No process or organization is any good without the right talent managing it. The right people can create the right design, the right processes and adopt the right technology to propel any organization in the desired direction. Talent management is all about having the right person at the right place at the right time for the optimum time and at the right price. Organizations have now realized that people could be that crucial differentiating edge for them in the increasingly competitive marketplace.

There are various reasons for which a company would need talent management as summarized below:

  1. To align the workforce with the business needs:

Talent management is about identifying the right talent for the right role. It implies fitment of right set of skills to the right set of job requirements. This alignment of skills to job tasks ensures synergy between the staffing process and the business demands.

  1. To engage the workforce for establishing and sustaining highest level of productivity:

An engaged workforce leads to a productive workforce. Establishing and sustaining highest level of productivity implies a lot of things including creating and maintaining a talent culture. This culture creates an enabling environment for employees to learn, grow and excel at their work. We propose an EVOSKILLS model to create and sustain a talent culture in an organization that will enable highest level of productivity.

  1. Effective talent management helps in increasing the employee satisfaction:

Employee satisfaction can be understood as cognitive, emotive and social comfort that is achieved by working in an organization which has fair policies that respect employee sentiment. Developing fair transparent and just employee related policies and ensuring their smooth execution is very much an integral part of talent management.

All the great places to work that have achieved the Great Place to Work title by employee votes are places that guarantee employee satisfaction through effective talent management processes.

  1. To effectively develop leaders in the organization who can use their expertise to help in the growth of the company:

Talent management includes talent development. Developing talent does not only mean developing technical skills and functional skills of employees, it also includes developing behavioural skills of employees including those of the leaders. Many organizations have tie-ups with leading B-schools of the world to help the organizational leaders develop the right set of competencies through different educational programmes. In turn, these leaders are expected to serve the company for a minimum specified period of time, especially if the educational programme is sponsored by the organization, partly or fully.

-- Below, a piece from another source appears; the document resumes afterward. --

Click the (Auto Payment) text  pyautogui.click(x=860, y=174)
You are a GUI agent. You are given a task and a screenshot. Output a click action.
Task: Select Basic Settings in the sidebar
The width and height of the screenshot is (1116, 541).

  1. To effectively balance diversity in workforce enabling highest possible employee engagement:

Workforce diversity is a challenging theme. Organizations are today spending on diversity training among other things on a high priority basis. If not dealt with elegance and dignity, it can backfire big time. People want to know how much you can before they care how much you know. Employees belonging to different age groups, gender, race, community, linguistic groups and religions, all expect and rightly so to be treated fairly to say the least. Beyond the fairness paradigm is the legitimacy and access paradigm that claims to use diverse backgrounds of employees for business gain.